南奔北走

 「団菊じじい」なる悪口があるのだそうな。何かにつけて九代目団十郎と五代目菊五郎を引き合いに出して、「それに比べて今の芝居は」とくさしまくる人間のことをいう。この伝でいずれ「歌勘ばばあ」とか出現してくるんだろうな。あ、いうまでもなく「歌」は六代目歌右衛門、「勘」は十七代目勘三郎、いやすでに十八代目も入れていいか(合掌)。「じじい」としてないのは女性の歌舞伎ファンのほうが圧倒的に多いだろうから。

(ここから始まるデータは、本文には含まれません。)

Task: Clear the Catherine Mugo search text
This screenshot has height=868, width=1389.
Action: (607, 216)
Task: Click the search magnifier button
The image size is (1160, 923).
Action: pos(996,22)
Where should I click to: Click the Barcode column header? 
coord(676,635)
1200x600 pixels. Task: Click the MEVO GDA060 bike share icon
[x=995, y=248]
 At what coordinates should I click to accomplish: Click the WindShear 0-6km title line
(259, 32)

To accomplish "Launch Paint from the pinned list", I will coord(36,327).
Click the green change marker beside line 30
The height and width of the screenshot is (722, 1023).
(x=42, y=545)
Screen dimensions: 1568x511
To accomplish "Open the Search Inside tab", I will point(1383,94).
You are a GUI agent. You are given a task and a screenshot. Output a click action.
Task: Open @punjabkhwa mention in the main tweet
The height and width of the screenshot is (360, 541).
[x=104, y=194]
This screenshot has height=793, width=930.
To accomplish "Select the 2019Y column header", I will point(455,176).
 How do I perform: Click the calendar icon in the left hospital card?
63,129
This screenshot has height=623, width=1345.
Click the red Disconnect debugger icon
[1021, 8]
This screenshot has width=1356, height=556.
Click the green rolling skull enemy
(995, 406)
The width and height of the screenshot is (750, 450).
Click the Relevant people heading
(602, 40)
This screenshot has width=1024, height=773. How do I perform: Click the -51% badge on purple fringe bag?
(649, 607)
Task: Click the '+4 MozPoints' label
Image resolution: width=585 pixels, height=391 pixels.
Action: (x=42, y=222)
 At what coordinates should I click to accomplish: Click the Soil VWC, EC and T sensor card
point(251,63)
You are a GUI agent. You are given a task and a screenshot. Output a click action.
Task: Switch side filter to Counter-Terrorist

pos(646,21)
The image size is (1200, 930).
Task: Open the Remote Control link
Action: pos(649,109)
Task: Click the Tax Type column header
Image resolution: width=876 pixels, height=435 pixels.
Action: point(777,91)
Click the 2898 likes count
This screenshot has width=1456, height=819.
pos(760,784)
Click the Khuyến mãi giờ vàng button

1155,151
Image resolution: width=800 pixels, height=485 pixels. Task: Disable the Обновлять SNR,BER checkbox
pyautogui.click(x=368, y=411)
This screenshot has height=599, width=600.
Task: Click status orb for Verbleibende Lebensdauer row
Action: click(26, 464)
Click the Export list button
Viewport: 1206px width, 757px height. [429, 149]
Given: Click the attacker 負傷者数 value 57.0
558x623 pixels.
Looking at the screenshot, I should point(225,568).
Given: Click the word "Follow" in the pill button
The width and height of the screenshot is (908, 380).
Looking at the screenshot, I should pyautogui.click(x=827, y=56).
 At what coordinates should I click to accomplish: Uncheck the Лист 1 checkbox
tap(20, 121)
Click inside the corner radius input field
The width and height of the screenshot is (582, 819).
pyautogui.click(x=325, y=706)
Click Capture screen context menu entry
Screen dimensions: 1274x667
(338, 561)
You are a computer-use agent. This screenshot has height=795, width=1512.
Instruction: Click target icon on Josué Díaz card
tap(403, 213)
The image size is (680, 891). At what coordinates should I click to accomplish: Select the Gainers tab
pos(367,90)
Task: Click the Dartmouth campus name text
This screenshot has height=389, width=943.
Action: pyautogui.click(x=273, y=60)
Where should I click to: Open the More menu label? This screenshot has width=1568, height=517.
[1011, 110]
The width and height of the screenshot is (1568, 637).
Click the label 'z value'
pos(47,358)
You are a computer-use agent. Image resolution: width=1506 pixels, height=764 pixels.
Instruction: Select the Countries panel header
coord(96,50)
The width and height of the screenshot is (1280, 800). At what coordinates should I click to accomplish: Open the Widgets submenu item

 この悪口が広く知られていたのは、とはつまり有効だったのは、何といっても実際の舞台を見てる人には一言も返しようがないという事情があるせいでしょう。人の世の旅路の半ばを過ぎた身としても、いつかは若い連中に「えー、知りませんのんか」とイヤミのひとつでもかましてやりたいと思って、文楽劇場の「公演記録鑑賞会」なる催しに行く。その名の通り、往年の名舞台をヴィデオに録ったその画面を見ようという企画である。月一回。

 音楽も舞台も、生で見てないと話にならないのは重々承知の前。それでも見ないよりはマシでしょう。巷間で発売されてるDVDは極めつきのメジャー作品しか収めていないし。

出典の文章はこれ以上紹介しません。